_GIVEN EXERCISE_
Rewrite the items beginning at the line that contains "Task: Click the Thông tin giao hàng heading" and ending with the last item, changing "Given" to "Goal" and keeping everything else unchanged. Return only those lines.

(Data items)
==*==

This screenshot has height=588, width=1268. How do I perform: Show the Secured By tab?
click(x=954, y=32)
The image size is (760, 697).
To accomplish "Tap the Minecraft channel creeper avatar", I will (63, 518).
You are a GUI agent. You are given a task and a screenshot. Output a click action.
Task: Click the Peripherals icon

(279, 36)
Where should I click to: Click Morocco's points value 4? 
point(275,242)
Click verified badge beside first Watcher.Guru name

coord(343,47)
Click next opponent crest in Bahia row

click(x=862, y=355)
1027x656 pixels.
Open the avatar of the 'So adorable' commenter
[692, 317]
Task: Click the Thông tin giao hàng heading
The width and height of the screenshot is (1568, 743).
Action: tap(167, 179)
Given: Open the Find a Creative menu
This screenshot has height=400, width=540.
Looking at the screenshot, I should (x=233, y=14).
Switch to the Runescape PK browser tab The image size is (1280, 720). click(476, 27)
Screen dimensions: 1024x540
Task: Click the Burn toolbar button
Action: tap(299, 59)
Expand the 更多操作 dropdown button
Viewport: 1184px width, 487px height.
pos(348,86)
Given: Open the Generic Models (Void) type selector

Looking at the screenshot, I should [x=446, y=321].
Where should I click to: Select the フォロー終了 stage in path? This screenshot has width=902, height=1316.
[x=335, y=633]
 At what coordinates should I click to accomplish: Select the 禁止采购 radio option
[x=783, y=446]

==*==

_SOLUTION FOR THIS TASK_
Task: Click the Thông tin giao hàng heading
The width and height of the screenshot is (1568, 743).
Action: tap(167, 179)
Goal: Open the Find a Creative menu
This screenshot has height=400, width=540.
Looking at the screenshot, I should (x=233, y=14).
Switch to the Runescape PK browser tab The image size is (1280, 720). click(476, 27)
Screen dimensions: 1024x540
Task: Click the Burn toolbar button
Action: tap(299, 59)
Expand the 更多操作 dropdown button
Viewport: 1184px width, 487px height.
pos(348,86)
Goal: Open the Generic Models (Void) type selector

Looking at the screenshot, I should [x=446, y=321].
Where should I click to: Select the フォロー終了 stage in path? This screenshot has width=902, height=1316.
[x=335, y=633]
 At what coordinates should I click to accomplish: Select the 禁止采购 radio option
[x=783, y=446]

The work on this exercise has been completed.